The school has not been inspected since the 1970s and schools all around have been visited recently. The net was closing in.So why have some staff already toyed with the idea of cancelling their bookings for forthcoming long weekends? Why is there an air of heightened tension in the school?

It was Yeats who wrote, “The best lack all conviction”, and it seems to be a truism that it is often the best teachers who are among the most likely to be stressed at the impending visit of HMI. It is almost as if they are the ones who can see what could be achieved with more time, more support, more resources and so they worry about the gap between their practice and the ideal.
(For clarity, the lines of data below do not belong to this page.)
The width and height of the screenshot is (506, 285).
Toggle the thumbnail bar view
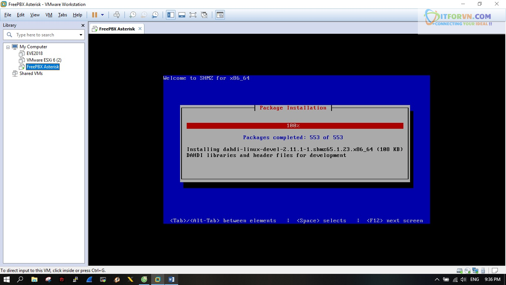coord(182,15)

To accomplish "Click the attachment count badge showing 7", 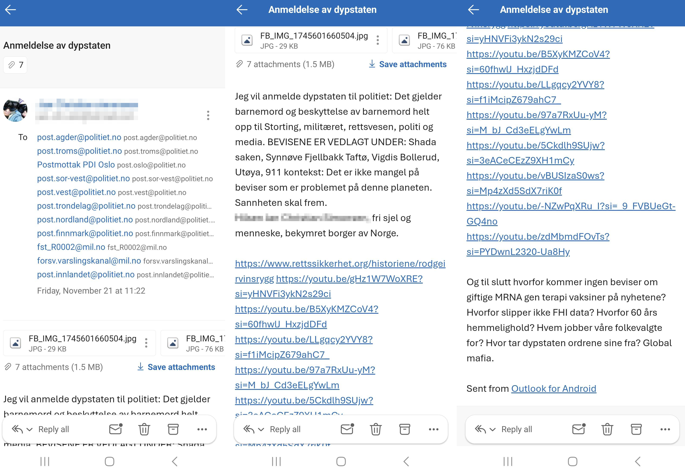I will pyautogui.click(x=15, y=65).

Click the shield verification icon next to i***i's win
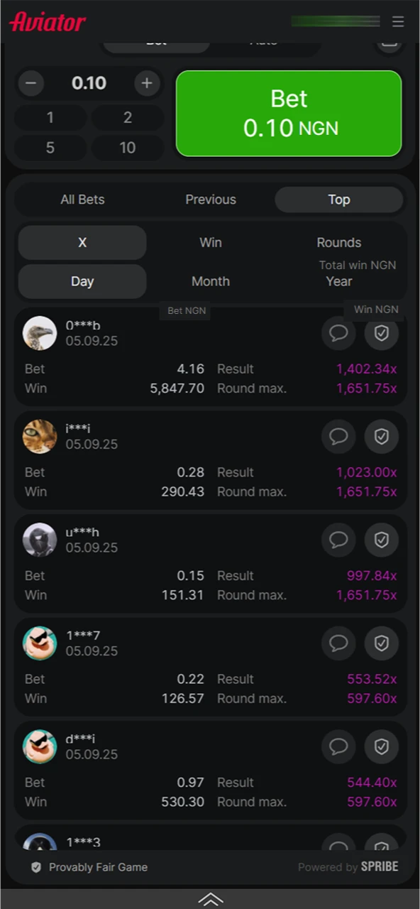pos(382,436)
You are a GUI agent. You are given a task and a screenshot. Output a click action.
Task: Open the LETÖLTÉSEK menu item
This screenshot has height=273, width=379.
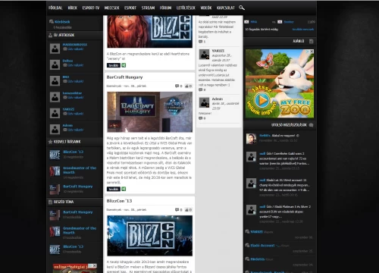[186, 8]
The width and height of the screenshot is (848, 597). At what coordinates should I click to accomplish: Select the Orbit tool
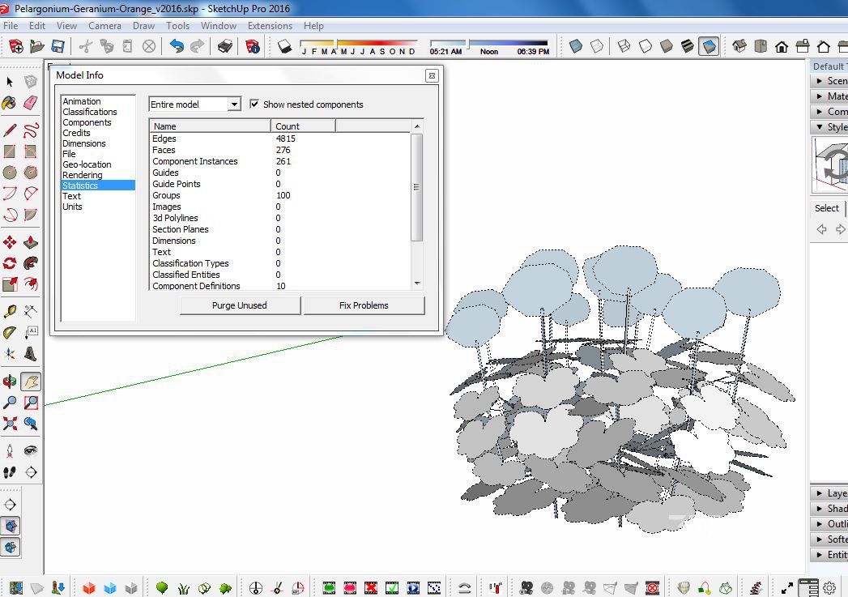point(10,382)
For some, the anxiety spills over into home life.Experiencing this stress vicariously leads me to question the process of inspection as it is currently carried out.

In an education system which has prided itself on self-evaluation at a national and a council level, which has developed world-renowned instruments such as “Ethos Indicators” and “How Good is Our School” and which has established school development planning across the country, why do we still need a heavy-handed, stress-inducing system of inspection? Councils now have their own quality assurance systems, with link advisers, challenge and support teams and comprehensive documentation. At school level, senior managers work alongside middle managers, union reps, classroom teachers and support staff to ensure that quality assurance is a team effort.

And yet, HMI inspects school “randomly” as part of a rolling programme. For what purpose? Is it really just to advise ministers, to gather “intelligence” and to maintain standards? Or is there another agenda, namely, to ensure that schools are doing what HMI thinks is right and in the ways it thinks it should be done?

Surely we need only a “light touch” approach on the basis of trust - that schools are indeed doing their best, supported by councils and with advice from HMI. Instead of inspections being a blunderbuss, looking at everything at the same time, greater use could be made of “aspect” inspections. In addition, “good practice” inspections would shift the balance, recognising the achievements of schools, and changing the tone and style of the inspection process itself.

Too often, teachers on in-service courses talk of heavy-handed, over-formal and brusque treatment. The concept of trust must surely entail coming to schools with an open mind, with no preconceived notions based on test performance and targets, and with a willingness to acknowledge that there are many ways of being an effective school.

But I fear I am dreaming and I really should stop. I’m unlikely to get an uninterrupted night’s sleep for some considerable time.

The writer is involved in Scottish education. He does not wish to prejudice the inspection of his wife’s school and has asked not to be named.